The scaling process should not lead to a downtime in your database. True that the records can change during the scaling process, you must ensure data consistency between pre-scaling and post-scaling databases.
Model 1 - Single Server
The problem with single servers is that you have to scale up if you want better performance. Large servers, however, are not cost efficient as they are run for all the time, even though the loads are high only for small amounts of time.
Model 2 - Shards DB
Such a technique reduces the size of the database on each node and hence, improves performance. If a shard is based on some real world segmentation of data (European and American customers for instance), it is easier to decide where to direct a query. Another factor of consideration is to keep the load even.

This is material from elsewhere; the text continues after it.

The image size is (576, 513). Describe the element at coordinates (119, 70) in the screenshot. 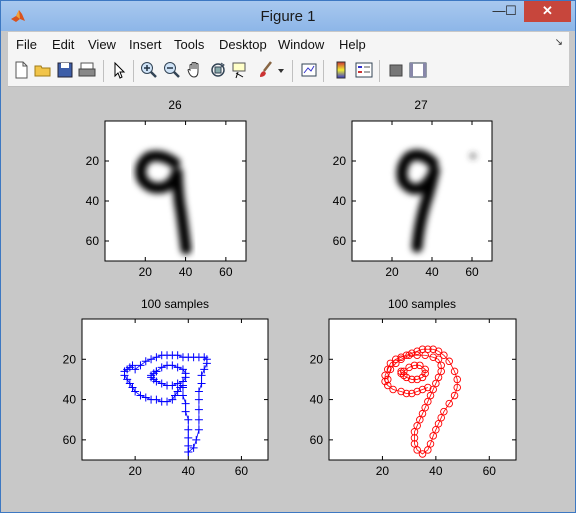

I see `edit-plot-arrow-icon` at that location.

Sharding has its disadvantages too. It brings about complexity in the whole structure, and also leads to a single point of failure, which means the corruption of a single shard can lead to failure of the whole table.

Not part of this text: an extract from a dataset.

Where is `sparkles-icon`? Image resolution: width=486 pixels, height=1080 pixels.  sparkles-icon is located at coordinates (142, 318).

Model 3 - Master-Slave Replication
Make copies of the same data over many nodes. One of the nodes is designated the master, which is responsible for updating data on the other nodes, called the slaves. Such a system is useful when you have a read-intensive dataset. if the master fails, your read queries would work normally, a process known as read resilience but writes would fail until the master is restored or a new one is appointed (which can be done automatically).
Master-Slave replication can lead to inconsistency. Reading different slaves can give different values, if the data hasn’t been updated by the master yet. Worse, a recent write can not be read by a client. Also, if a master fails, there is a possibility that recent updates are not passed on to the slaves.
Automatic failover (or recovery) with replication
Failover or recovery should be automatic. Apart from the minimum requirement of two MySQL servers replicating each other, there is a third server, called the manager, that controls both MySQL server through an agent that is running on each server. The manager controls and monitors the state of the replication and assign virtual IPs for specific roles. There are one VIP where write operations are sent and two or more VIPs where read operations are sent. If replication on one of the MySQL servers lags behind too much, its read VIP will be moved to another server.
Model 4 - Peer-to-Peer Replication
Peer to Peer Replication takes care of the problems with the Master-Slave distribution model. It removes a master so that every node has read as well as write access.
The biggest problem here is consistency. Sometimes, writing the same data in two different nodes can lead to a conflict. Write conflicts can be solved by merging inconsistent writes, but discussing ways to do that is beyond the scope of this post.
Model 5 - Combining Sharding & Replication
Replication and sharding are ideas that can be combined. Using master-slave replication and sharding means that there can be multiple masters, but each data point has only a single master. Each shard can have any number of peers, where, in case of failures, the data is built on other nodes.
In the final analysis, you have to determine the extent to which you should scale because this process requires money.